# [Task instructions]
After finding "Image resolution: width=1032" in a line below, print that line and the rest of the lines exactly, leaving out all pictures.

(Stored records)
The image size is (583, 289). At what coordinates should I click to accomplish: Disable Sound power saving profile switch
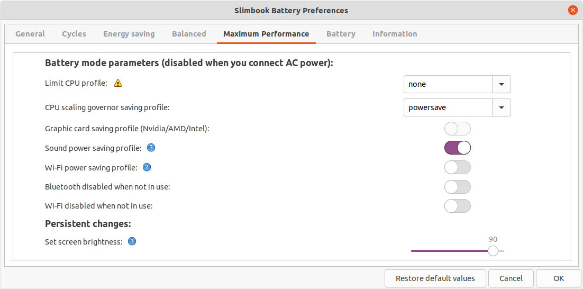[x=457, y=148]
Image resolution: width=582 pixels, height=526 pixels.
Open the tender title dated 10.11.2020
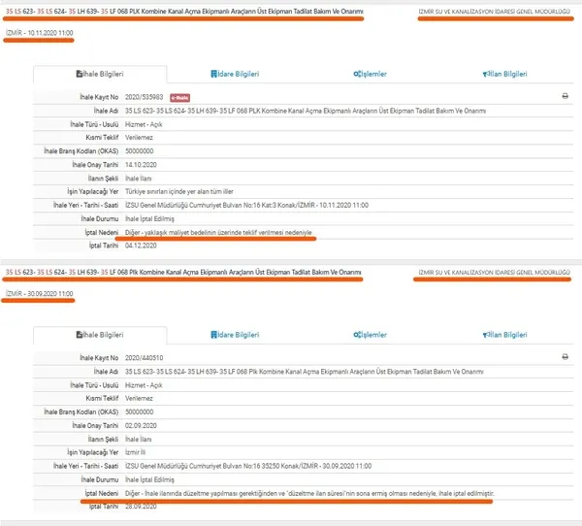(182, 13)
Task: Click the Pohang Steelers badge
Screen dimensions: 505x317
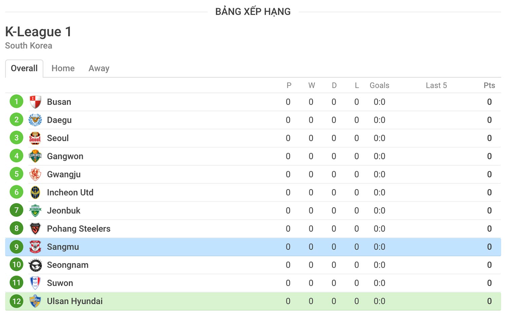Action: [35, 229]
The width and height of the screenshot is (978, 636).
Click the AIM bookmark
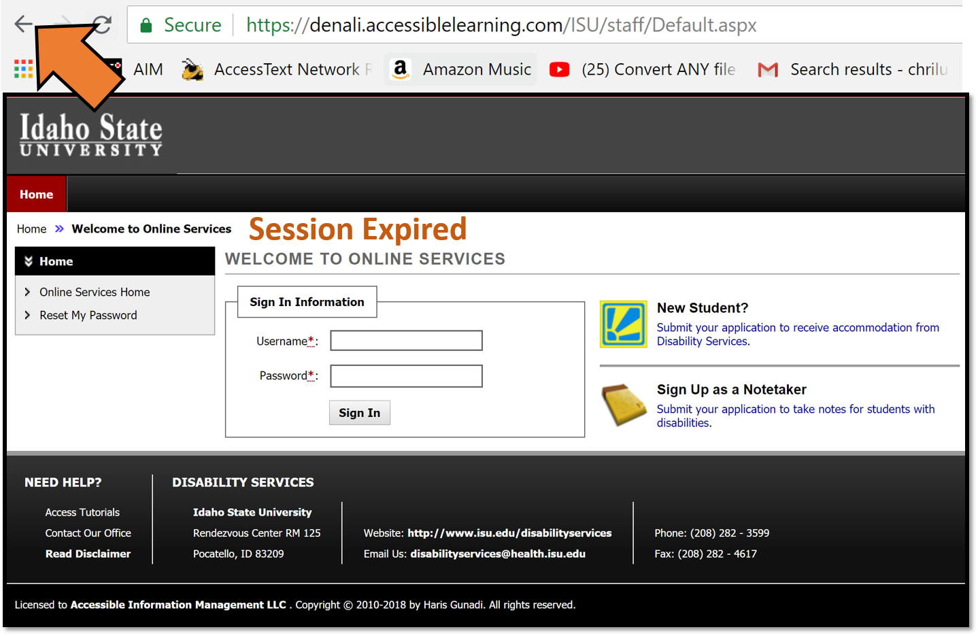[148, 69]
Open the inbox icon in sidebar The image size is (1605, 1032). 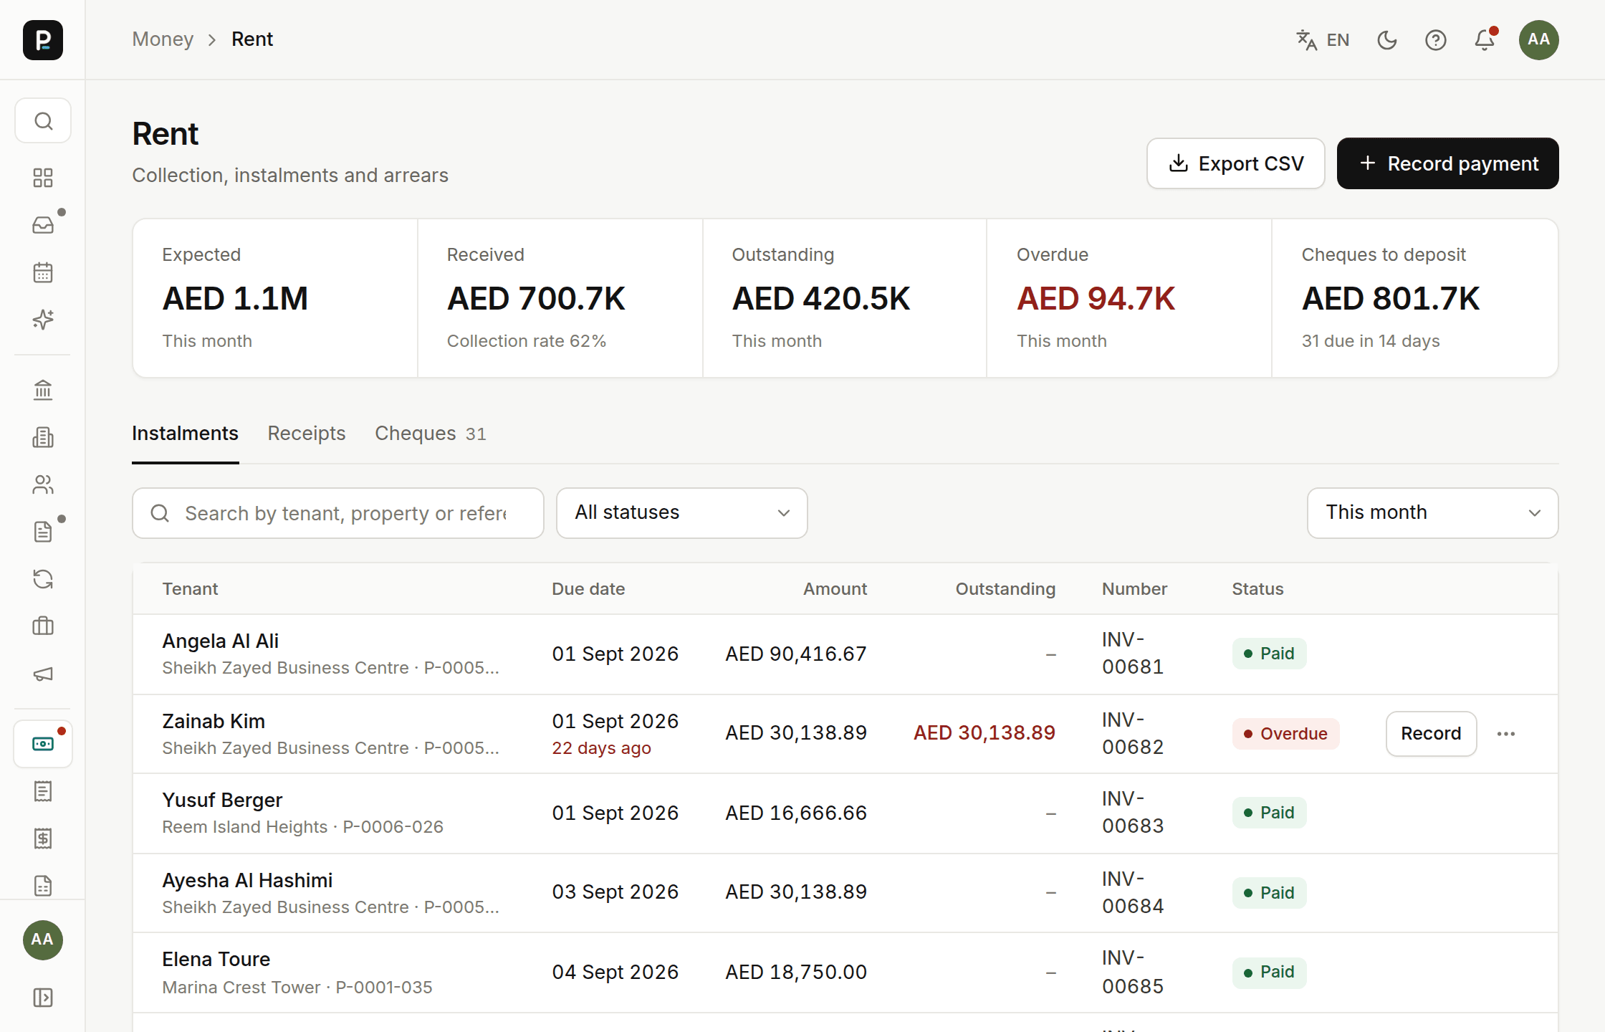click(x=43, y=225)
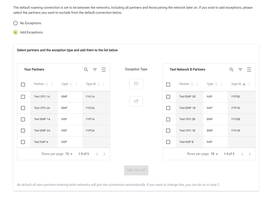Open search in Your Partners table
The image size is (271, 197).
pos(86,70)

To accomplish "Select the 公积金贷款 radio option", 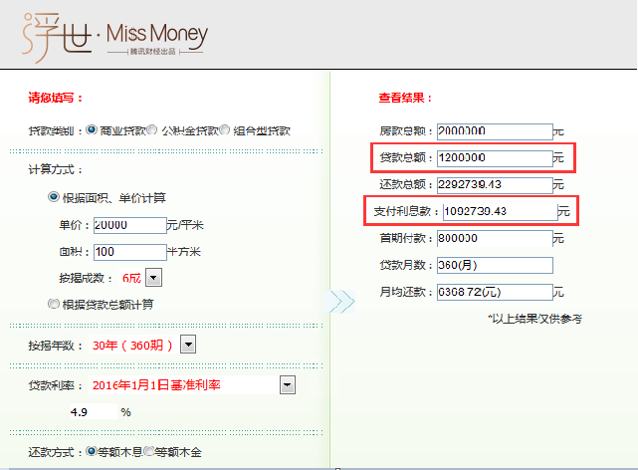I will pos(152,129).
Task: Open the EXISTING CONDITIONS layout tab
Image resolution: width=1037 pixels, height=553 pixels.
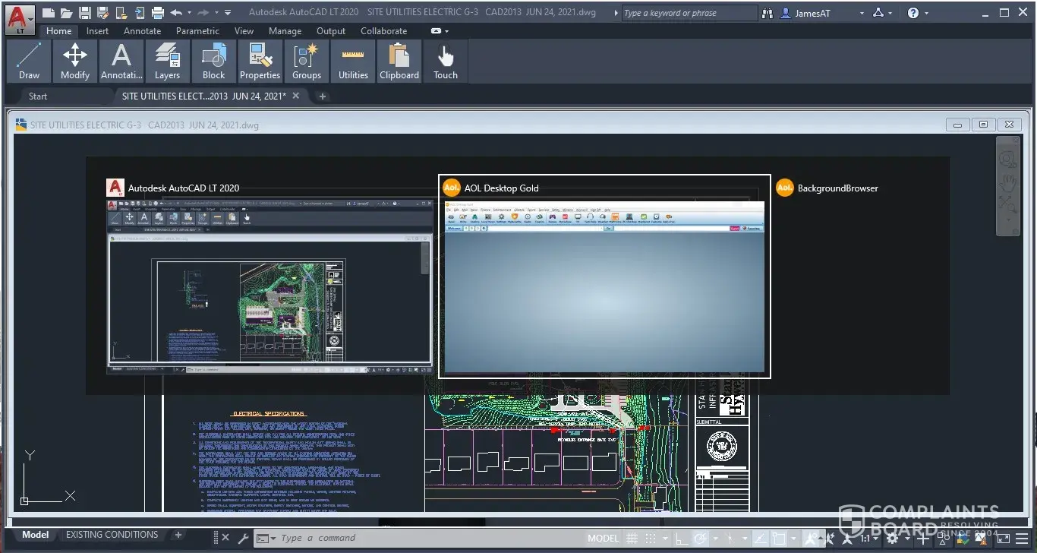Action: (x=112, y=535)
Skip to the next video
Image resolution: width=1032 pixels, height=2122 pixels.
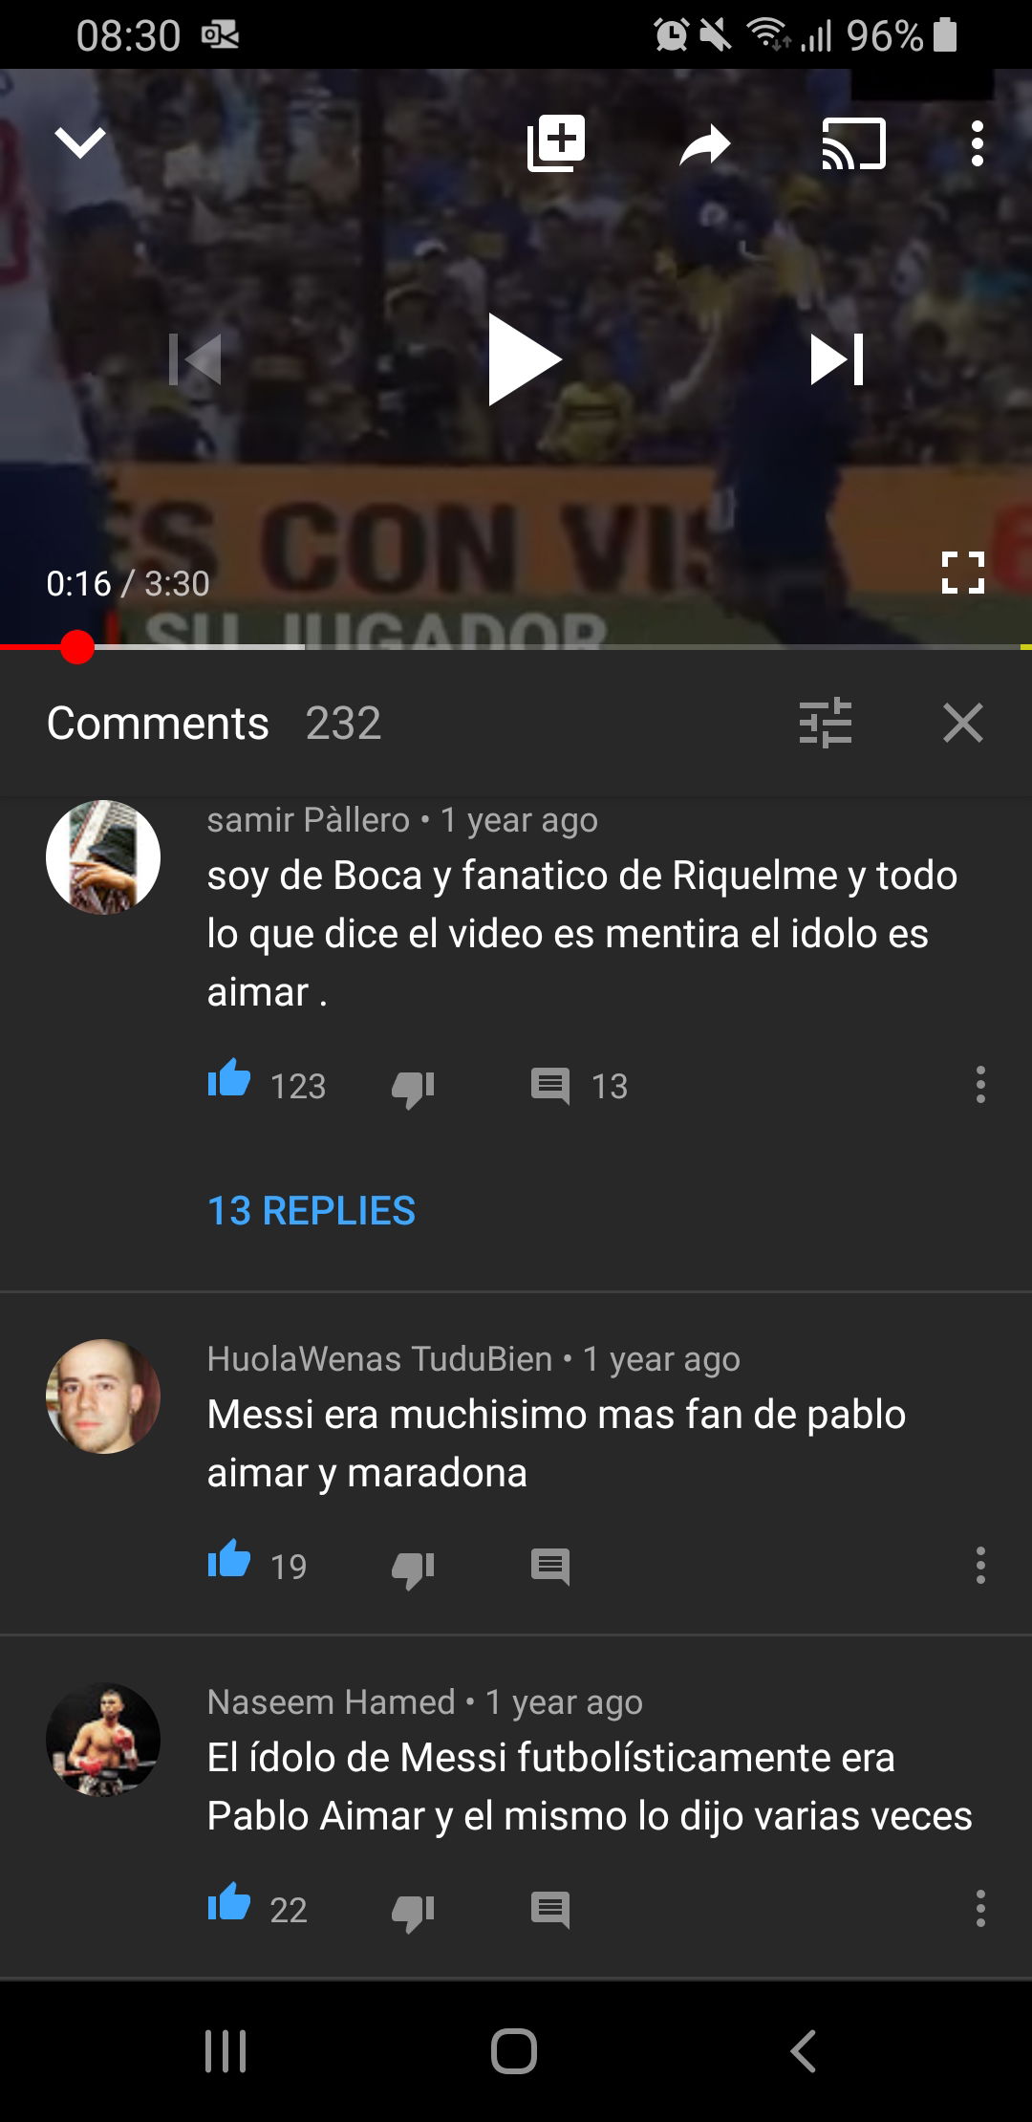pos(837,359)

# [Task result]
Image resolution: width=1032 pixels, height=2122 pixels.
pos(837,359)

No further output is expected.